This year's discussion over ordinance changes to allow Durhamites to keep chickens in their back yard moves one step closer to fruition with the release of a draft text amendment to the Unified Development Ordinance permitting chickens under limited circumstances in residential areas.
The Durham Planning Commission will cluck over the proposal at their November 11 meeting. And don't have a hen if you want to attend but have a job that gets you up with the roosters: the meeting starts at 5:30.
Among the key items in the draft text amendment:
- Residents would need to submit an application for a Limited Agricultural Permit in order to lawfully keep chickens.
- Only female chickens (of any breed) would be permitted, though more than ten per lot.
- The product of the chickens -- be it eggs, chicks, slaughtered chickens, or manure, or any produce for which chicken manure was used as fertilizer -- can't be sold or given away.

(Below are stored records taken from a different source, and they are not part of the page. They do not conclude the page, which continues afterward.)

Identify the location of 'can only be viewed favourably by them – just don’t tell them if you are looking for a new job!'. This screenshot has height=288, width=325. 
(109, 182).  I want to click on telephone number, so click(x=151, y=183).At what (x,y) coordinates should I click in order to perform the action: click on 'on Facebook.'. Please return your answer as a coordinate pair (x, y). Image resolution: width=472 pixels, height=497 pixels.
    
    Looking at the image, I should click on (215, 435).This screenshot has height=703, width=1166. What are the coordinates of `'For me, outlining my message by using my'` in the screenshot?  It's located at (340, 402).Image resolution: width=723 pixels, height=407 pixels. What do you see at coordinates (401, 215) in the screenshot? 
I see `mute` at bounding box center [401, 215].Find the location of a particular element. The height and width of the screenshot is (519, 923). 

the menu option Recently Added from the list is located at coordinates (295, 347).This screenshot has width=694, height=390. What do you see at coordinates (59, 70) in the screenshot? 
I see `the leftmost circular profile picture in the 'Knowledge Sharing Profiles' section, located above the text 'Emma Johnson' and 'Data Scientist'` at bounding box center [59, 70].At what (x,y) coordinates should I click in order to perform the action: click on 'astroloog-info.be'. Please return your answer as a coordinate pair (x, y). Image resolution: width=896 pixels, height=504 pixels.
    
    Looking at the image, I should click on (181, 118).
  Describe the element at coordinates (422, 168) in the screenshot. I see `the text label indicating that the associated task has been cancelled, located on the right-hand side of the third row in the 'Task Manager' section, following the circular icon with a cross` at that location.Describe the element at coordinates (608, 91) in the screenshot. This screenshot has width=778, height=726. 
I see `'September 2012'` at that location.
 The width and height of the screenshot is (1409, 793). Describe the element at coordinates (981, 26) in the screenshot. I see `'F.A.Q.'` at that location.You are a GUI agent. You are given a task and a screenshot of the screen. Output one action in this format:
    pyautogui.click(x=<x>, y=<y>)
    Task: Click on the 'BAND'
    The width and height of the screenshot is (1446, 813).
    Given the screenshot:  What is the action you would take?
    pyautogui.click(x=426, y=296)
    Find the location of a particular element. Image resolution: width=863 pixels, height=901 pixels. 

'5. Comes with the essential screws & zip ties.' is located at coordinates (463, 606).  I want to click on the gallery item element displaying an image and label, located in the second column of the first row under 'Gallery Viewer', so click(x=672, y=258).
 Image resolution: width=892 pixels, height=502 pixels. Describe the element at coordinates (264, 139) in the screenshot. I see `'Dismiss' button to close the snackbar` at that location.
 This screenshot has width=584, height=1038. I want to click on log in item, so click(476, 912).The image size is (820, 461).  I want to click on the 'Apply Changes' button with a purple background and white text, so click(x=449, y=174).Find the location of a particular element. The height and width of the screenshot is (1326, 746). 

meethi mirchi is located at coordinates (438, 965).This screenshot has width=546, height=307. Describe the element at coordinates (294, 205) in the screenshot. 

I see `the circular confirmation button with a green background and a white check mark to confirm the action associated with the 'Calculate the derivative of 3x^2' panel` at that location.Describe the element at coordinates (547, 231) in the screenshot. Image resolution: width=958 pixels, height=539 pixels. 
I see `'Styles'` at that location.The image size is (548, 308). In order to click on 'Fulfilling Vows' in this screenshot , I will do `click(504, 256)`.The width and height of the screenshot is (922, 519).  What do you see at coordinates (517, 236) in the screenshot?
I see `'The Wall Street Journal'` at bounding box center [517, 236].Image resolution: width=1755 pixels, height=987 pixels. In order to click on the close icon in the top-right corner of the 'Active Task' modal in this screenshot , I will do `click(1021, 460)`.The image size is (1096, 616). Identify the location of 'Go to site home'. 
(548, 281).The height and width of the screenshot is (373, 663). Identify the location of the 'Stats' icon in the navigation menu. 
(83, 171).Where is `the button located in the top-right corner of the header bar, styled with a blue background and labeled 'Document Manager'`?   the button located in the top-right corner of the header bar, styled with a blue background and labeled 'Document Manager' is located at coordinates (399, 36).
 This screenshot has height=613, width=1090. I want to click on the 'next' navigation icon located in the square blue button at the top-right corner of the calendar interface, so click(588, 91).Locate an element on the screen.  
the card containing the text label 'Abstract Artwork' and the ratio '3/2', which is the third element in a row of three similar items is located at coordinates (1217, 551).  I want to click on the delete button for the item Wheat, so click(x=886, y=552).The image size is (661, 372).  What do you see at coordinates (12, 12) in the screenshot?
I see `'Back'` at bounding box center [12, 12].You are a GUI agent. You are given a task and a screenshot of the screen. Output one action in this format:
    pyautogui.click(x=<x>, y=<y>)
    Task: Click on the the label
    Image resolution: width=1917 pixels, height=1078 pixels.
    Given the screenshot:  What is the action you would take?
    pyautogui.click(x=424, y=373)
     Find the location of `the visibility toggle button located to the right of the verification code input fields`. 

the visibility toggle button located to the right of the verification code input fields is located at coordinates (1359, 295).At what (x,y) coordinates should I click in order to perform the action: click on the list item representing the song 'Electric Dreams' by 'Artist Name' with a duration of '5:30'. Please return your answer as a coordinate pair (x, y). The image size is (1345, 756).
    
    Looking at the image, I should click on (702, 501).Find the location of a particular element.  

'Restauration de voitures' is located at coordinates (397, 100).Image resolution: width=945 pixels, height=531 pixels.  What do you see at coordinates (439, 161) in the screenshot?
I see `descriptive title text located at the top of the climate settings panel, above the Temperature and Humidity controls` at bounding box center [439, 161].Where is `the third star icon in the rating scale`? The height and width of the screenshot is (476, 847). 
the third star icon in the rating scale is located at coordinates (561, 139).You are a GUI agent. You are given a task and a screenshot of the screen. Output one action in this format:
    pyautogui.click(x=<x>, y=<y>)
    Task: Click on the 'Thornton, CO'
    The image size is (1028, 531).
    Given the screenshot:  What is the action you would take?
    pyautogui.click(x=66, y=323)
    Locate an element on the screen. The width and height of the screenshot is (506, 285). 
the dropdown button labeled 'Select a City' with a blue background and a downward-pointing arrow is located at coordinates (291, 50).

- Chickens would need to remain within a chicken coop and chicken pen; they'd have to be secured in the coop throughout each evening. Coops would need to be 15 feet away from your property line; pens, 5 feet away. Existing garages/sheds can be used as coops if they meet the conditions of the ordinance; otherwise, it's off to get a building permit for you.
- Odors can't be discernible at your property boundary, nor should noise that would "disturb people of reasonable sensitivity."
Also up on the 11th: a proposal to allow beekeeping within residential areas, with a text amendment proposed to add apiculture to the permitted accessory uses for residential household areas, exclude beekeeping from a definition of "agricultural uses" of property, and which would repeal City Code Section 6-6, which contains restrictions on keeping bees within the city limits.